What this book covers
Chapter 1, An Introduction to Generative AI: "Drawing" Data from Models, introduces the field of generative AI, from the underlying probability theory to recent examples of applied products of these methods.
Chapter 2, Setting Up a TensorFlow Lab, describes how to set up a computing environment for developing generative AI models with TensorFlow using open source tools – Python, Docker, Kubernetes, and Kubeflow – in order to run a scalable code laboratory in the cloud.
Chapter 3, Building Blocks of Deep Neural Networks, introduces foundational concepts for deep neural networks that will be utilized in the rest of the volume – how they were inspired by biological research, what challenges researchers overcame in developing ever larger and more sophisticated models, and the various building blocks of network architectures, optimizers, and regularizers utilized by generative AI examples in the rest of the book.

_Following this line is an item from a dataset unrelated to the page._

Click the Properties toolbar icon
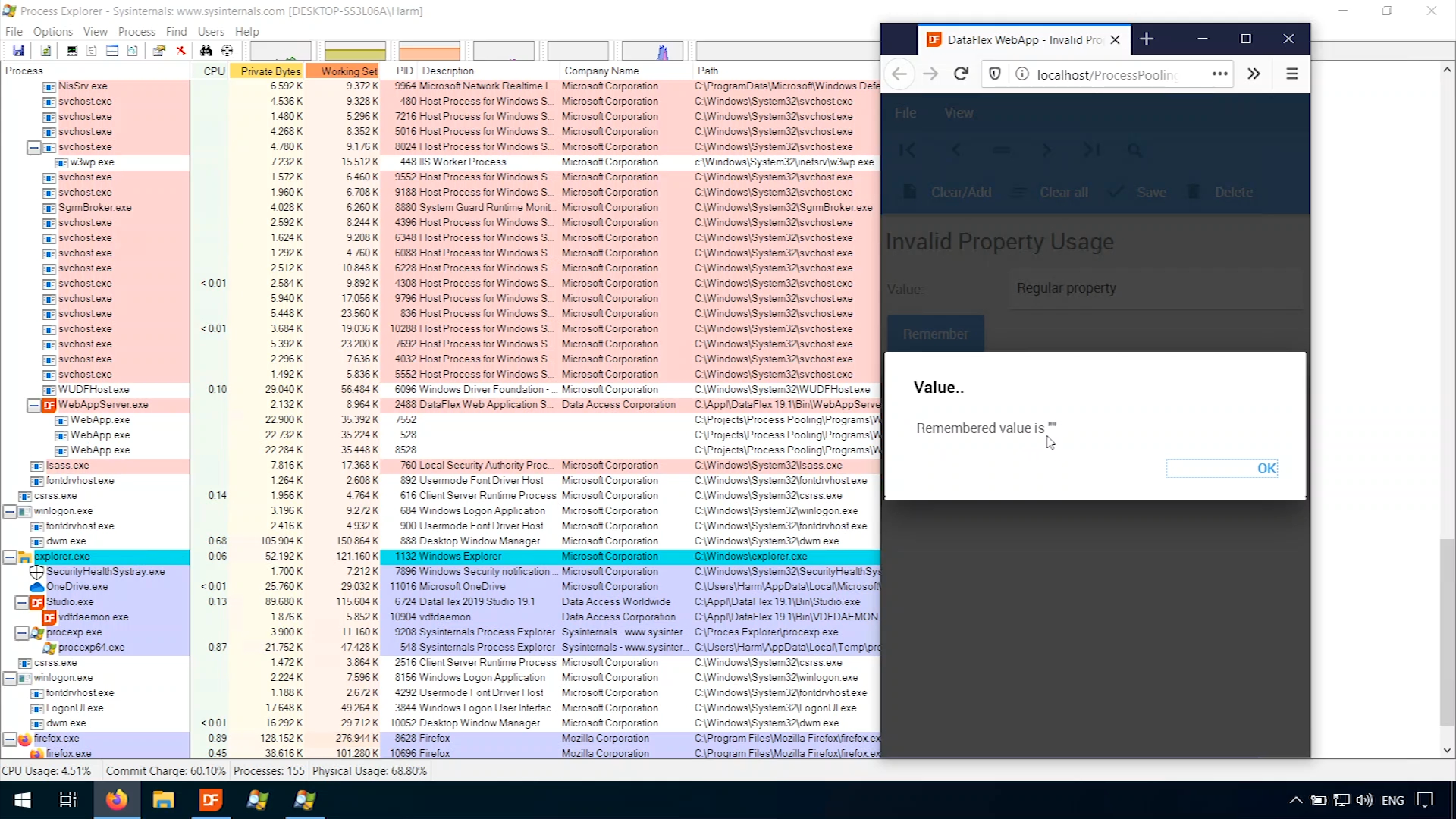This screenshot has width=1456, height=819. point(158,51)
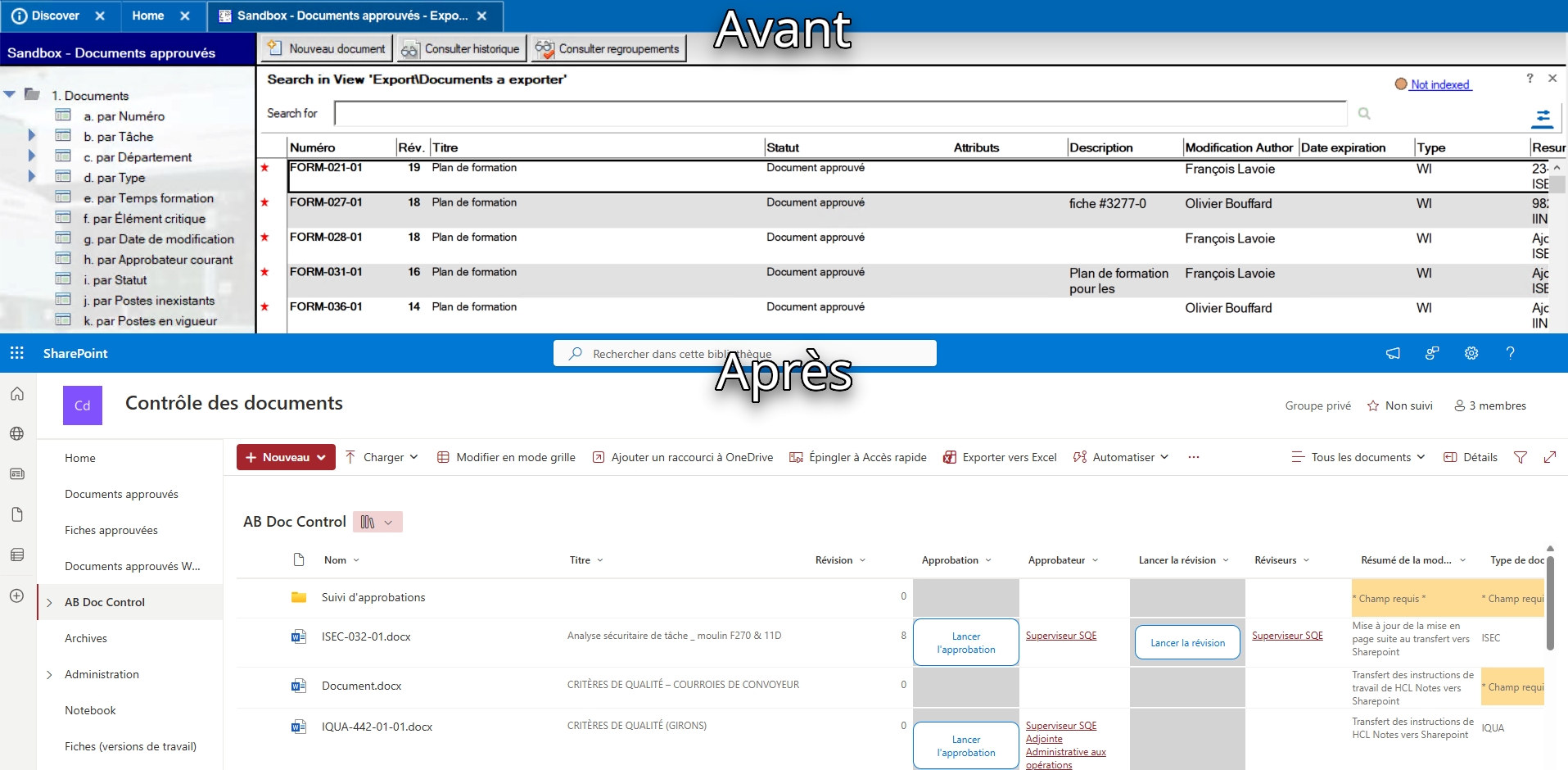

Chapter 4, Teaching Networks to Generate Digits, demonstrates how to implement a deep belief network, a breakthrough neural network architecture that achieved state-of-the-art results in classifying images of handwritten digits through a generative AI approach, which teaches the network to generate images before learning to classify them.
Chapter 5, Painting Pictures with Neural Networks Using VAEs, describes variational autoencoders (VAEs), an advancement from deep belief networks which create sharper images of complex objects through clever use of an objective function grounded in Bayesian statistics. The reader will implement both a basic and advanced VAE which utilizes inverse autoregressive flow (IAF), a recursive transformation that can map random numbers to complex data distributions to create striking synthetic images.
Chapter 6, Image Generation with GANs, introduces generative adversarial networks, or GANs, as powerful deep learning architectures for generative modeling. Starting with the building blocks of GANs and other fundamental concepts, this chapter covers a number of GAN architectures and how they are used to generate high resolution images from random noise.
Chapter 7, Style Transfer with GANs, focuses on a creative application of generative modeling, particularly GANs, called style transfer. Applications such as transforming black and white images to colored ones, aerial maps to Google Maps-like outputs, and background removal are all made possible using style transfer. We cover a number of paired and unpaired architectures like pix2pix and CycleGAN.
Chapter 8, Deepfakes with GANs, introduces an interesting and controversial application of GANs called deepfakes. The chapter discusses the basic building blocks for deepfakes, such as features and different modes of operations, along with a number of key architectures. It also includes a number of hands-on examples to generate fake photos and videos based on key concepts covered, so readers can create their own deepfake pipelines.
Chapter 9, The Rise of Methods for Text Generation, introduces concepts and techniques relating to text generation tasks. We first cover the very basics of language generation using deep learning models, starting from different ways of representing text in vector space. We progress to different architectural choices and decoding mechanisms to achieve high quality outputs. This chapter lays the foundation for more complex text generation methods covered in the subsequent chapter.
Chapter 10, NLP 2.0: Using Transformers to Generate Text, covers the latest and greatest in the NLP domain, with a primary focus on the text generation capabilities of some of the state-of-the-art architectures (like GPT-x) based on transformers and the like, and how they have revolutionized the language generation and NLP domain in general.
Chapter 11, Composing Music with Generative Models, covers music generation using generative models. This is an interesting yet challenging application of generative models and involves understanding a number of nuances and concepts associated with music. This chapter covers a number of different methods to generate music, from basic LSTMs to simple GANs and eventually MuseGAN for polyphonic music generation.
Chapter 12, Play Video Games with Generative AI: GAIL, describes the connection between generative AI and reinforcement learning, a branch of machine learning that teaches "agents" to navigate real or virtual "environments" while performing specified tasks. Through a connection between GANs and reinforcement learning, the reader will teach a hopping figure to navigate a 3D environment by imitating an expert example of this movement.
Chapter 13, Emerging Applications in Generative AI, describes recent research in generative AI, spanning biotechnology, fluid mechanics, video, and text synthesis.